FR :
L'adoption ne peut, en principe, être prononcée qu'avec le consentement des parents d'origine. Toutefois, lorsque les parents n'ont pas assumé de fait le soin, l'entretien ou l'éducation de leur enfant depuis au moins six mois, cet enfant peut être déclaré judiciairement admissible à l'adoption, malgré le refus de ses parents. L'adoption est donc une des solutions que l'on peut envisager à l'égard des enfants abandonnés par leurs parents. Depuis quelques années, la Cour d'appel du Québec a eu l'occasion de se pencher à plusieurs reprises sur la notion d'abandon et, notamment, sur le fait de savoir si l'abandon involontaire pouvait également ouvrir la porte à l'adoption forcée. Ce problème s'est soulevé de façon particulièrement épineuse dans des cas de mères qui, d'une part, refusent de consentir à l'adoption de leur enfant, mais qui, d'autre part, ne peuvent aucunement s'en occuper elles-mêmes en raison de graves troubles psychiatriques dont elles souffrent.
Le présent article souligne le caractère d'autant plus délicat de ces questions qu'elles se situent dans un contexte légal qui ne reconnaît que l'adoption dite « fermée », c'est-à-dire l’adoption qui entraîne nécessairement une rupture totale et définitive des liens entre l'enfant et sa famille d'origine. Après avoir analysé l'origine et la mise en œuvre du mécanisme de la déclaration d'admissibilité à l'adoption, l'auteur conclut que le contentieux entourant l'adoption d'enfants abandonnés devrait être l'occasion de mener une réflexion plus large sur l’institution de l'adoption elle-même.
EN :
Generally, adoption can only be decided with the consent of the original parents. Yet when it occurs that parents have not assumed de facto the care, maintenance and education of their children for at least six months, a child may be declared judicially eligible for adoption—despites the parents' refusal. Hence, adoption is one of the solutions that may be considered in the case of children abandoned by their parents. In past years, the Quebec Court of Appeal has on several occasions examined the question of abandonment and especially regarding the fact of knowing if involuntary abandonment may also open the way to forced adoption. The problem has arisen in rather delicate circumstances under which mothers who refuse consenting to the adoption of their children, are incapable of taking care of them owing to their own serious psychiatric problems.
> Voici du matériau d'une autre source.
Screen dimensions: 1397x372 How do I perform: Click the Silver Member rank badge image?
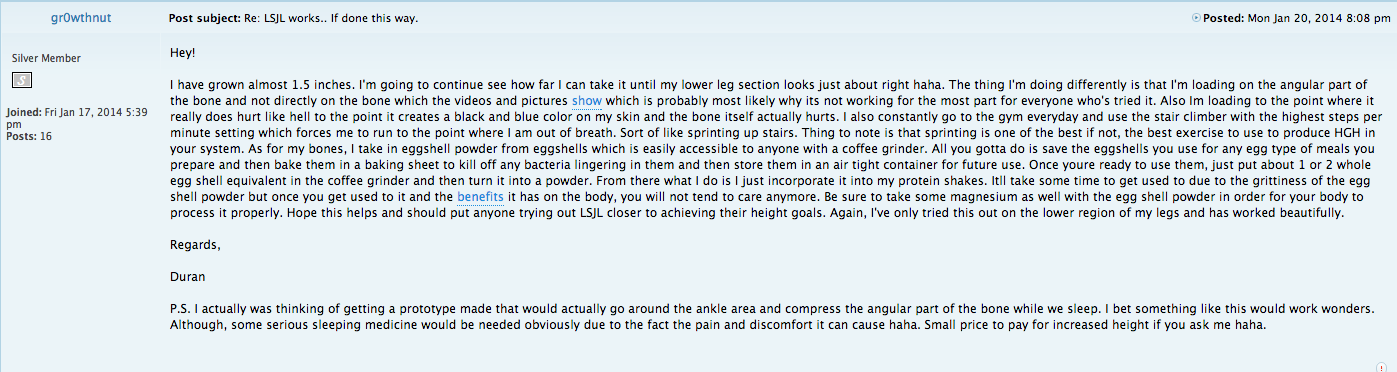pyautogui.click(x=22, y=79)
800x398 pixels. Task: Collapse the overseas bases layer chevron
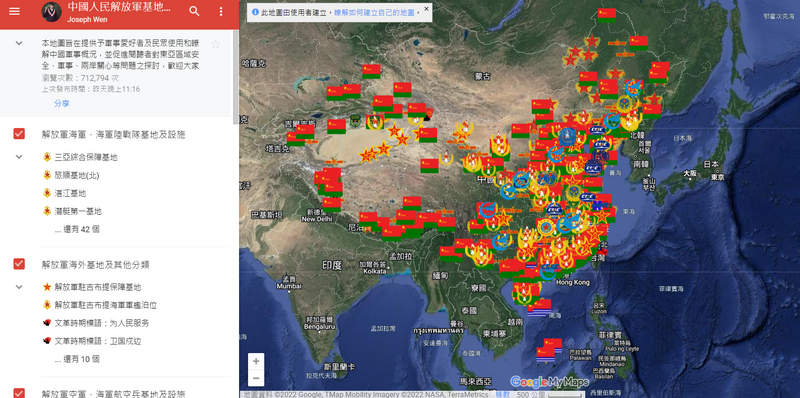coord(19,287)
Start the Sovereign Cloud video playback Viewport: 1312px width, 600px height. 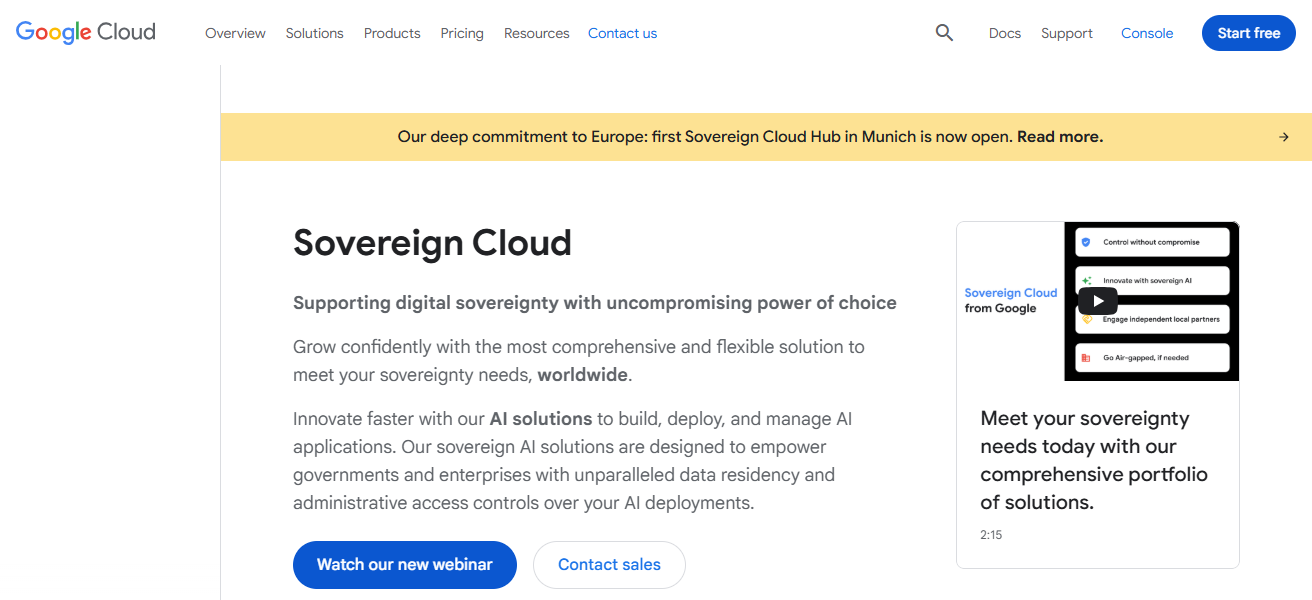1097,300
This article underscores the sensitive nature of these questions as they occur in a legal framework that only recognizes « closed » adoption, i.e. adoption in which there is a necessary and final severance of ties between the child and his or her original family. After analyzing the origin and implementation of the declaration of eligibility for adoption, the author concludes that the discussion on the adoption of abandoned children should become an opportunity to open the debate to a wider examination of the institution of adoption per se.